Transcribe exactly the line containing "Given: Click the location" and every line after it, through the end of the records below.
Start of RECORDED DATA
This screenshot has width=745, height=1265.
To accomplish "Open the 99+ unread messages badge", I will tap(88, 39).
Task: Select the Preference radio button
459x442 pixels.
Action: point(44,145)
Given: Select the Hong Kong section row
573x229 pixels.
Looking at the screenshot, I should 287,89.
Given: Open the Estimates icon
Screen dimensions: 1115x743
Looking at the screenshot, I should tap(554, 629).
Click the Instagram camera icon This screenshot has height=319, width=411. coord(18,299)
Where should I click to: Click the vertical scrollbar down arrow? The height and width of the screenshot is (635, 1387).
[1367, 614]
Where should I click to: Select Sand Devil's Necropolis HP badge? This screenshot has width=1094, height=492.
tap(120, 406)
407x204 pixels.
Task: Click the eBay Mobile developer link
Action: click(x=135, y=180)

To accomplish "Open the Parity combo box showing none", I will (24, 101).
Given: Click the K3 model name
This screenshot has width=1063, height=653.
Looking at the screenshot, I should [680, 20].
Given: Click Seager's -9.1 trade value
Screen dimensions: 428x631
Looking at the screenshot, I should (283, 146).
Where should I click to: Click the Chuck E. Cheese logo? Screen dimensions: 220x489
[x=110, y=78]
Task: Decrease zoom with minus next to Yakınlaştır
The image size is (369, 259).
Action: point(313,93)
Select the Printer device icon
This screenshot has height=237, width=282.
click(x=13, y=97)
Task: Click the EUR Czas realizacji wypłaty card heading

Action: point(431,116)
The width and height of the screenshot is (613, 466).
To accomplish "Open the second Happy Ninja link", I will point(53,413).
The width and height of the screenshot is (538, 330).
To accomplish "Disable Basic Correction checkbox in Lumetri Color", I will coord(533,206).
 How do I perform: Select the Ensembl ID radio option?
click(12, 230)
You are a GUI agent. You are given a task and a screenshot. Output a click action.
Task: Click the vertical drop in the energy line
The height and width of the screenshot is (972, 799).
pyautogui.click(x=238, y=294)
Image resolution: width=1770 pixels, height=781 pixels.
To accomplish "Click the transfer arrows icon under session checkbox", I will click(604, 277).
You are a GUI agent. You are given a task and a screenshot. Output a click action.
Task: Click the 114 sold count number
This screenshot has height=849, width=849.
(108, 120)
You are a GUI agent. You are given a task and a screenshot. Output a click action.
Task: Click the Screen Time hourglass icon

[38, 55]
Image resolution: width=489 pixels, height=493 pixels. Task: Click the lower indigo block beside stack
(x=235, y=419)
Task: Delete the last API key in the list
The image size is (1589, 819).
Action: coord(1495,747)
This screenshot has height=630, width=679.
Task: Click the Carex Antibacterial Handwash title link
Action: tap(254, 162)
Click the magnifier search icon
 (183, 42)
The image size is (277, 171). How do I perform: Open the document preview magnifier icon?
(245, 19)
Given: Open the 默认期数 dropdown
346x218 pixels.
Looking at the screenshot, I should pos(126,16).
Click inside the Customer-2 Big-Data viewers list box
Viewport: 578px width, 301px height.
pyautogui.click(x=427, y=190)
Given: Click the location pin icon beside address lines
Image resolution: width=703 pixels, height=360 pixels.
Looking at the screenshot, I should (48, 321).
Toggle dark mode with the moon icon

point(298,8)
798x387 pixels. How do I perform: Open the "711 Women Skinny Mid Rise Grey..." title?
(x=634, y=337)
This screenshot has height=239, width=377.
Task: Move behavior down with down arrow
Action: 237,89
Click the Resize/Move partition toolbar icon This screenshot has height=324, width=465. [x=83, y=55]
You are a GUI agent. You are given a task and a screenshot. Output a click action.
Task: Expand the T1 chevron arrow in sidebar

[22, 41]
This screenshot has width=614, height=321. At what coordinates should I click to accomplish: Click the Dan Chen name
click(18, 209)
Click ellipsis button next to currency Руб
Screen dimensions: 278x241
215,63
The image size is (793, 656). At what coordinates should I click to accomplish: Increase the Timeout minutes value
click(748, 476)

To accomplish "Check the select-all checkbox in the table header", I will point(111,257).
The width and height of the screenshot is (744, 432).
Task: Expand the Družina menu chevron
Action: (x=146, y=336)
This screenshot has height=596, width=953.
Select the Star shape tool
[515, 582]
End of RECORDED DATA
**PROBLEM SOLUTION:**
Given: Click the location pin icon beside address lines
Image resolution: width=703 pixels, height=360 pixels.
Looking at the screenshot, I should (48, 321).
Toggle dark mode with the moon icon

point(298,8)
798x387 pixels. How do I perform: Open the "711 Women Skinny Mid Rise Grey..." title?
(x=634, y=337)
This screenshot has height=239, width=377.
Task: Move behavior down with down arrow
Action: 237,89
Click the Resize/Move partition toolbar icon This screenshot has height=324, width=465. [x=83, y=55]
You are a GUI agent. You are given a task and a screenshot. Output a click action.
Task: Expand the T1 chevron arrow in sidebar

[22, 41]
This screenshot has width=614, height=321. At what coordinates should I click to accomplish: Click the Dan Chen name
click(18, 209)
Click ellipsis button next to currency Руб
Screen dimensions: 278x241
215,63
The image size is (793, 656). At what coordinates should I click to accomplish: Increase the Timeout minutes value
click(748, 476)

To accomplish "Check the select-all checkbox in the table header", I will point(111,257).
The width and height of the screenshot is (744, 432).
Task: Expand the Družina menu chevron
Action: (x=146, y=336)
This screenshot has height=596, width=953.
Select the Star shape tool
[515, 582]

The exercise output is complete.